XR (Extended Reality) refers to when “real and virtual “environments are represented jointly in a computing environment. Also, XR has recently gained some popularity with the Meta’s Metaverse initiative. Given rising interest in XR, the Streaming Video Alliance has published an eXtended Reality (XR) white paper. Before we jump into the future, we wanted to give you a peak at the some recent developments in VR video streaming over the last 12 months that we feel exemplify the state of XR video experiences. The SVA will also update its VR paper in the coming months that will include more details on the deployments referenced in this blog.
XR video experience: tiling technology in UK
The most talked about VR deployments in 2020 were BT and SKY, both covering soccer and both using the tiling technology developed by Tiledmedia. In short, Tiling is a form of viewport-dependent streaming that only transmits the field of view that is being watched by the user on their HMD or Mobile, thus saving a significant amount of bandwidth vs the traditional (viewport-independent) approach that sends the full sphere. Both services were launched in 2020 but with different parameters. For the BT deployment, the capture is 8K 360 degrees, with off-camera stitching. The 8K video is encoded using viewport-dependent technology and streamed to Mobile devices, both Android and iOS. Note that the service is not limited to 5G and also works on 4G networks. Bitrates are between 8 and 15 Mbit/s, depending on how dynamically the user changes their viewport. More details can be found here.
For the Sky deployment, the content is captured using a broadcast-grade 4K camera with a 180-degree fisheye lens, which means that stitching is not required. The video is also encoded using viewport-dependent technology. It is then streamed to Oculus Quest devices (both the original Quest and the Quest 2 are supported). The bandwidth used on the network is in the order of 15M/s. Users also get a virtual, HD-resolution Jumbotron that can be freely moved around. Fans see 4 thumbnail feeds and they can choose one for the Jumbotron; it shows the TV director cut by default.
The feedback from users for both services has been great and reportedly the engagement time is an order of magnitude higher than the usual average usage of 3 min for VR video. More details on the SKY deployment can be found here.

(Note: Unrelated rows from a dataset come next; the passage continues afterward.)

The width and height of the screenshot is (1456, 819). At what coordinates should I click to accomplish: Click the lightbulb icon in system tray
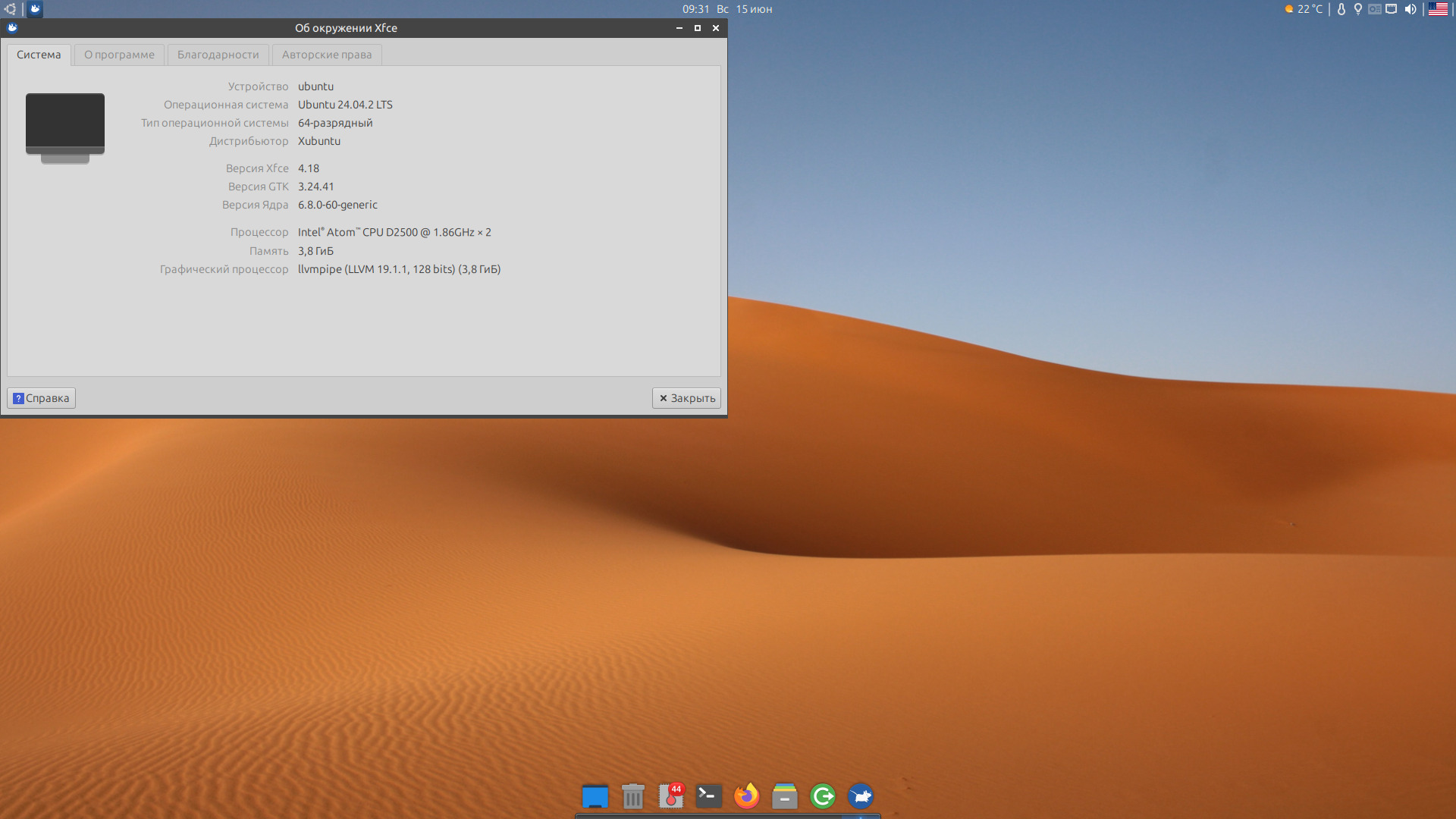click(1357, 9)
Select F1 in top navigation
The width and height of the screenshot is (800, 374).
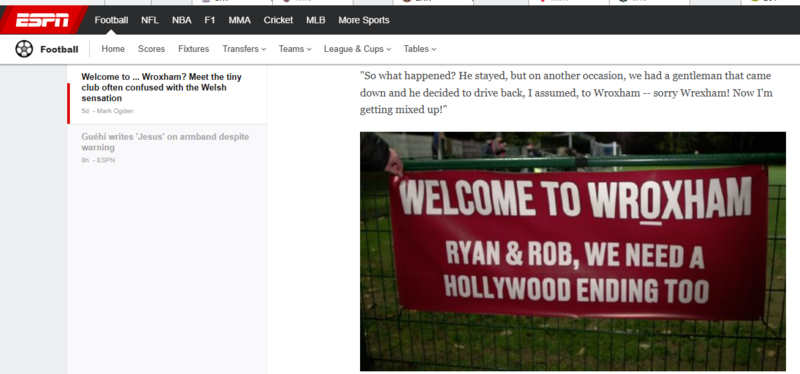pyautogui.click(x=210, y=20)
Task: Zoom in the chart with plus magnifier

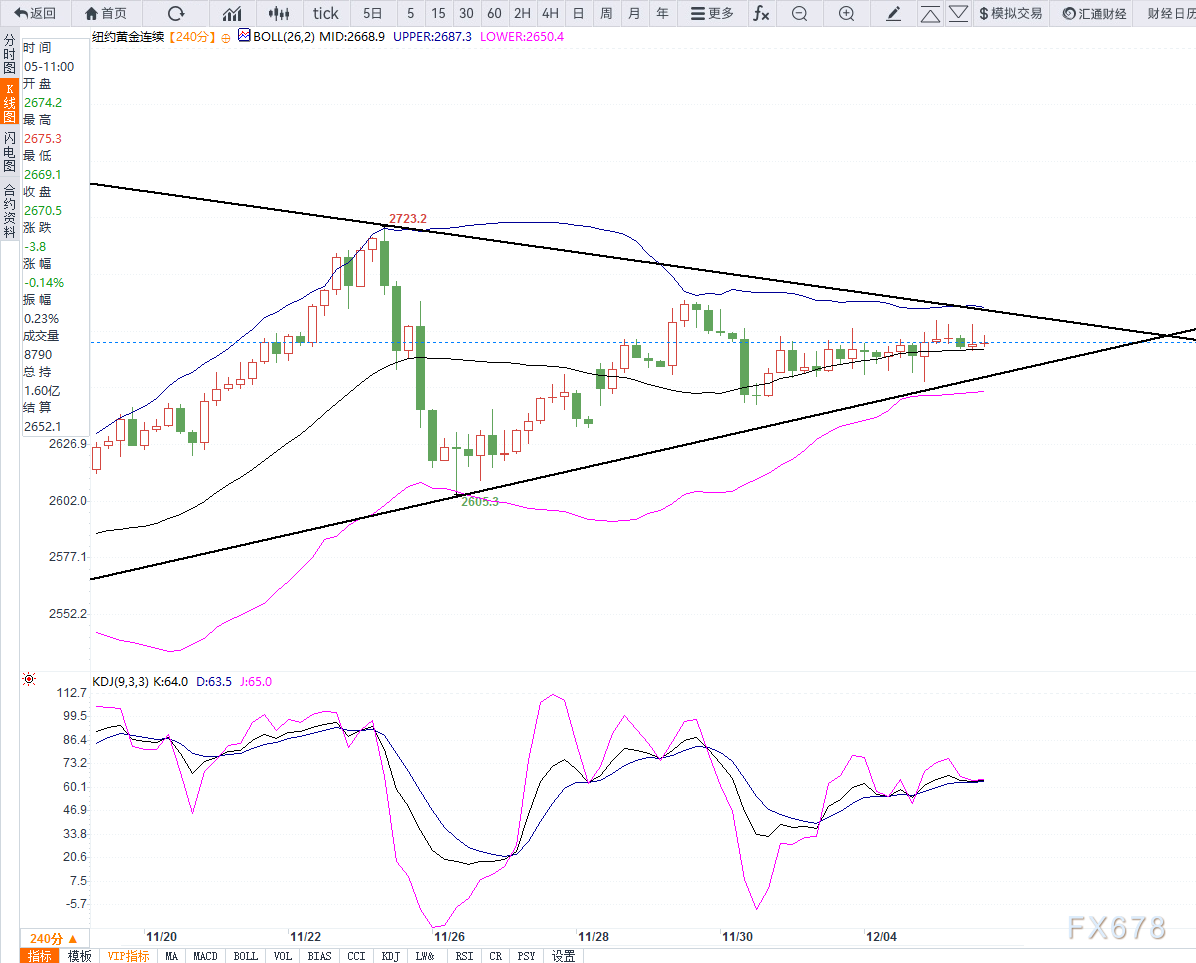Action: [x=846, y=13]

XR video experience: layered technology in Canada
5G mobile operators in Canada have already trialed dual layer viewport-independent schemas for premium sports content, allowing a user to experience full 4K in their field of view, while the rest of the sphere is delivered in SD. As a user moves their head and changes their gaze, the SD tiled that were in their peripheral vision are replaces with 4K content. The ultra-low latency provided by the 5G network and deep edge caching in the 5G network is essential to provide a flawless transition between resolutions. 5G was leveraged as a complete end to end bearer network. 8 x 12k contribution streams were captured on site and delivered via 5G to a local edge where the live transcoding, brand safety, and stitching was completed to produce the dual layer encoding used to send HD (FoV) + SD (non-FOV). The final output was made available to consumers over 5G and Fixed Access networks with the highest bandwidths delivered in the order of 42M/s. The feedback from the trial audience was generally positive. Most consumers described the events as something very close the actual in-venue experience while low latency context switching, particularly over the 5G network provided relatively seamless transitions between content renditions minimizing motion sickness symptoms. A frequent complaint, however, was that the transition between the 4K FoV and the peripheral content was obvious which implying that the experience could be greatly enhanced by increasing the resolution for non-FoV content. It is expected that the delivery of VR Premium and Gaming content is one of the use cases that will play an important role in monetizing the operator’s investment in 5G and edge technology, as relying solely on consumer cellular services may not provide a sufficient ROI.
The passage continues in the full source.